Comment les soft skills, deviendront-elles des hard skills ?

par | 19 septembre 2023 | Pédagogie

L’appellation « Soft skills » a eu 50 ans en 2022. Elle est née aux États-Unis, et, est aujourd’hui, plus que jamais d’actualité. Le Forum de Davos dans son « Future of jobs report 2023 » en fait le cœur de l’avenir, comme en 2022 d’ailleurs avec un accent particulier sur l’adaptabilité aux nouvelles technologies. Tout le monde est d’accord, sur l’importance des soft skills, mais de quoi parle-t-on au juste ? Quelle définition, quelles métriques pour les soft skills ? Quel pilotage pour quel objectif ? Comment en faire une véritable politique de formation ?

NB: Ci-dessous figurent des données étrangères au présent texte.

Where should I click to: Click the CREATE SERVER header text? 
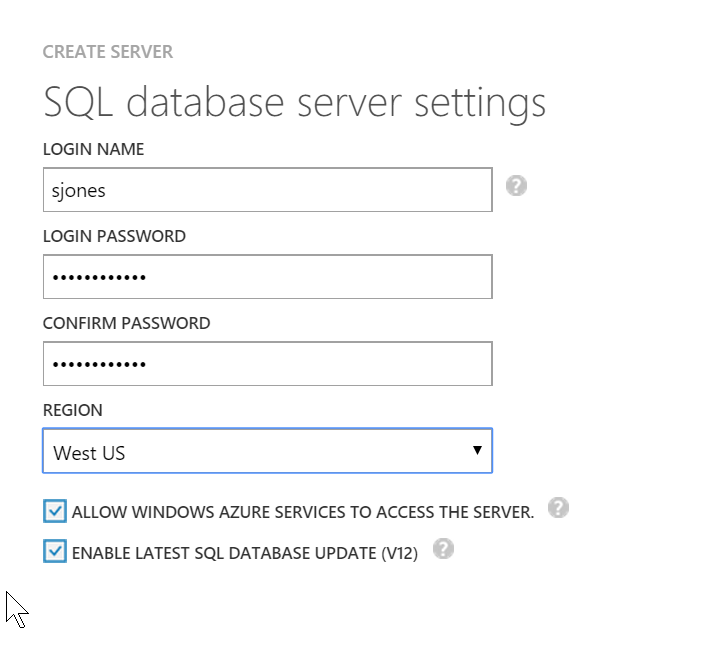pos(107,52)
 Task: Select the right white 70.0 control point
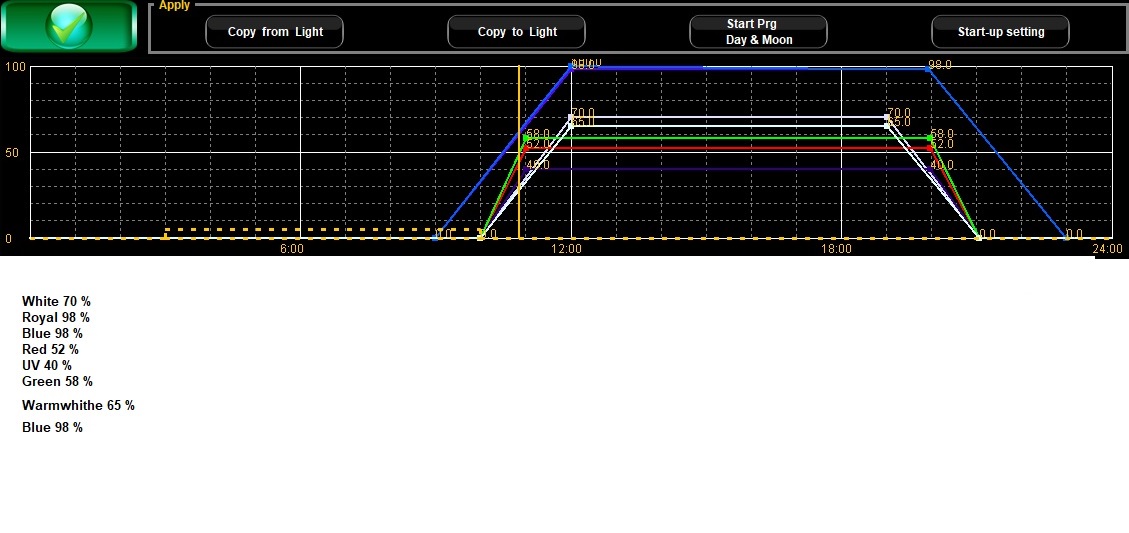[887, 117]
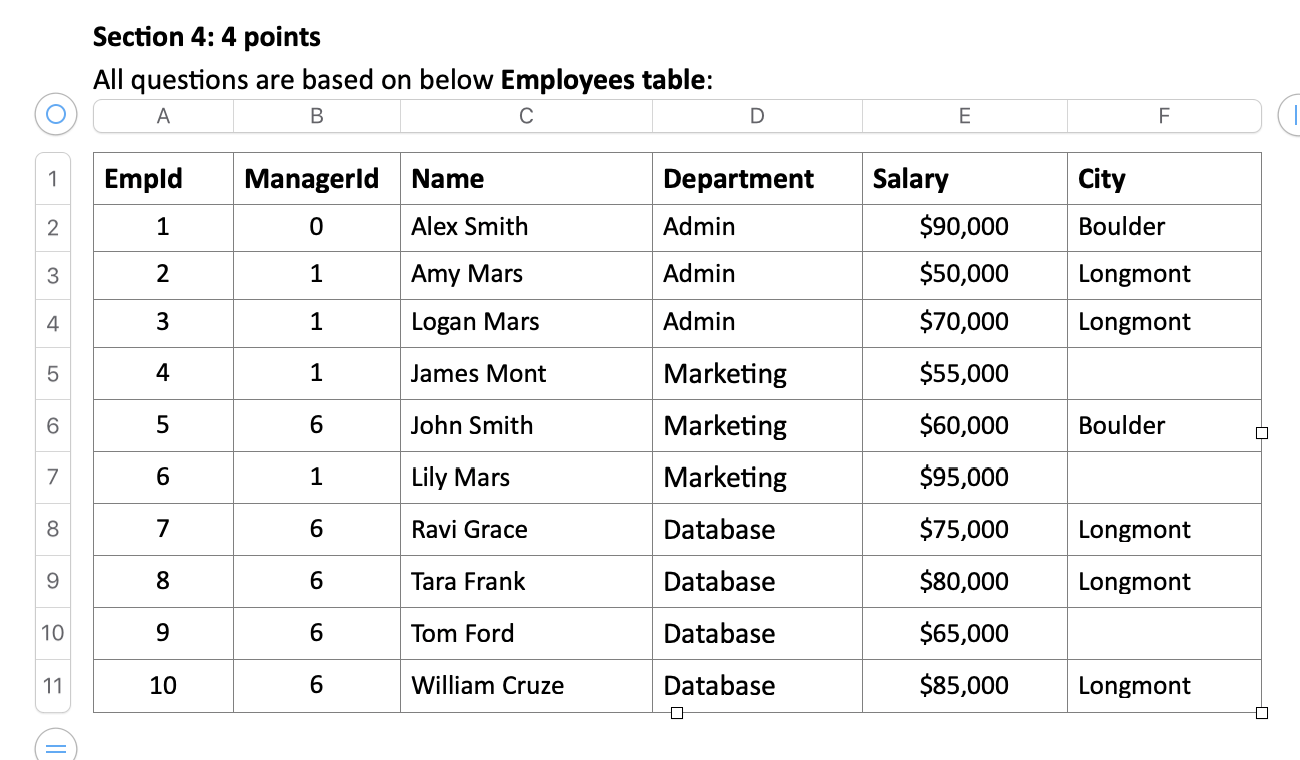Select column header A
The height and width of the screenshot is (760, 1300).
[163, 115]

1, Comment définir les soft skills ?

La première idée, et souvent la seule est que les soft skills se définisse par défaut. Il s’agit des compétences qui ne sont pas « hard ». Le « hard » étant la compétence calibrée comme par exemple la technique ou les mathématiques, il y a ceux qui savent résoudre une équation différentielle de premier niveau et ceux qui ne savent pas. Il existe un référentiel pour les hard skills, il suffit de l’appliquer. C’est la raison pour laquelle les soft skills se sont dotés d’un référentiel. AFNOR propose même une première norme de référence, la NF X50-767. Elle définit les soft skills comme « une attitude à mobiliser et à mettre en œuvre des ressources personnelles pour agir efficacement dans un contexte professionnel ». Une pierre est posée pour le travail d’édifice d’une définition commune.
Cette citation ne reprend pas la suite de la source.